Steeple Chase

Within Riverside Church, in the ground-floor library, lies a two-volume work so explosive, so controversial, that it threatens to rip open a schism between the 68-year-old institution and its traditional constituencies. It is not a heretical religious tract but a master plan – two years in the making and unveiled last September – that details as much as $25 million worth of proposed changes to the church complex, including a new five- or six-story building. James Forbes Jr., senior minister at the multi-denominational and multiracial church, calls the plan an extension of Riverside’s “prophetic ministry, a way to better serve the community in the next millennium.” But local preservationists, who, along with supporters of other liberal Upper West Side causes, have always been allies of the socially active church, are outraged.

In their view, the Gothic church – modeled on the cathedral at Chartres – is a precious architectural artifact that must be protected. Shortly after the master plan was made public, a group calling itself the Friends and Members of Riverside Church filed a request for a hearing with the city’s Landmarks Preservation Commission. Dorothy Watson, a 30-year member of the congregation, is spearheading the landmarking effort and has enlisted a number of key supporters, including noted preservationist Michael Henry Adams. And though church officials insist the plan is only a wish list, Watson argues that the fact they spent six figures on the study proves their intent to implement it.
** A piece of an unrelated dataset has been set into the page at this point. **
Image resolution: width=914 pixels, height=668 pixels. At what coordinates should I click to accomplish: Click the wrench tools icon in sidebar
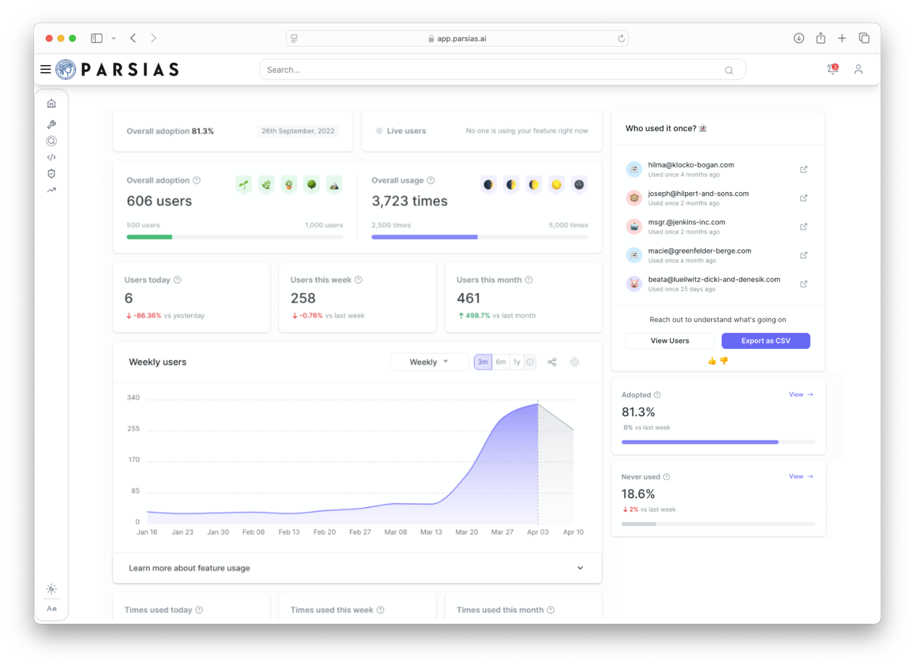[51, 125]
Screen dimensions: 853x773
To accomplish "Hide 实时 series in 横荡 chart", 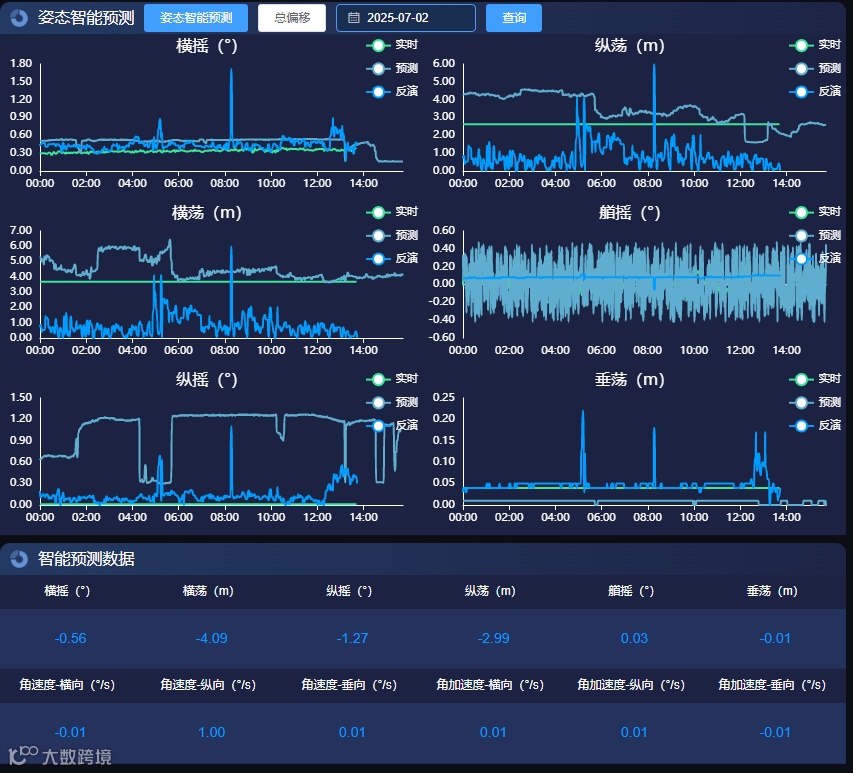I will coord(392,212).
Hearing about the preservationists’ request, Riverside officials held a brief discussion with their congregation, then passed a resolution against landmarking the church and informed the commission of their position.

Such peremptory debate aroused the ire of some of the church’s neighbors. Maritta Dunn, the head of Community Board 9, accuses Forbes of acting in bad faith. “On February 26,” she says, “he sent us a letter stating he wanted to discuss the matter of landmarking with us. But by February 23, his council had already passed a resolution rejecting landmarking status.”
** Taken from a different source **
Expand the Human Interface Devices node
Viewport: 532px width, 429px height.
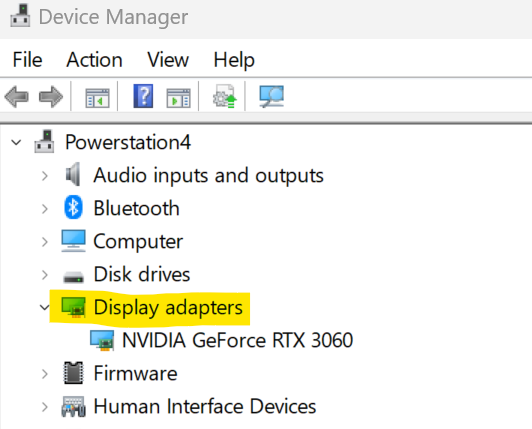coord(44,407)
Forbes, for his part, admits he’d like to keep the discussion within the church, where additional meetings have been scheduled (though he refuses to hold one with the community board.) “If you were quarreling with your husband, would you want the neighbors to come in and resolve it?” Forbes asks.

“That’s a very big mistake,” says Carolyn Kent, co-chair of Board 9’s Landmarks Committee. “It demonstrates the church’s desire to evade public scrutiny. And this church was founded on exactly the opposite set of principles. The building belongs to all of New York.”
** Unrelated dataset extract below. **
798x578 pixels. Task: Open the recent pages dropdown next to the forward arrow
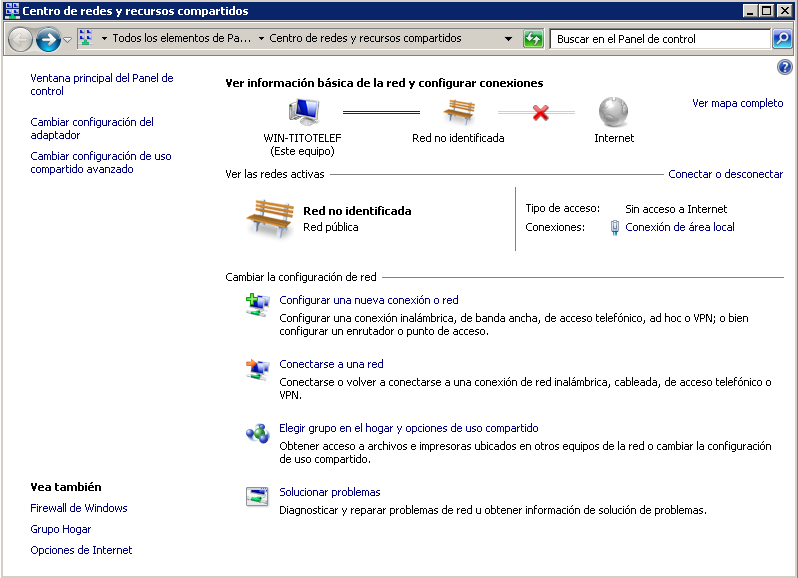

Landmarking has long been a thorny issue for churches. Though commercial landlords often accept it in exchange for the tax relief that it brings, houses of worship, which are already tax-exempt, tend to regard its restrictions as a hindrance to growth. In 1993, the Abyssinian Baptist Church in Harlem debated long and hard before finally agreeing to accept landmark status. A private preservation group quickly rewarded the church with a grant to redo one set of stained-glass windows. But misgivings still linger: The Reverend Dr. Calvin Butts says that the church is planning to replace other stained-glass tableaux of figures that “do not reflect the ethnicity of the congregation.” He won’t remove the Eurocentric images without first going through the landmark review, he says, “but if we lose, we are prepared to go ahead.”

Preservationist Anthony Wood, a veteran of many landmark wars, believes that Riverside Church’s problems “could be quietly resolved. City landmarks chair Jennifer Raab has demonstrated concern about owners. The church could probably strike a compromise.” Last week, the Reverend Brenda Stiers, a Riverside minister, did sit down with Raab, but Stiers is still tight-lipped about the church’s willingness to compromise. “This is a separation-of-church-and-state thing,” she says. “The congregation has ultimate say over church property.”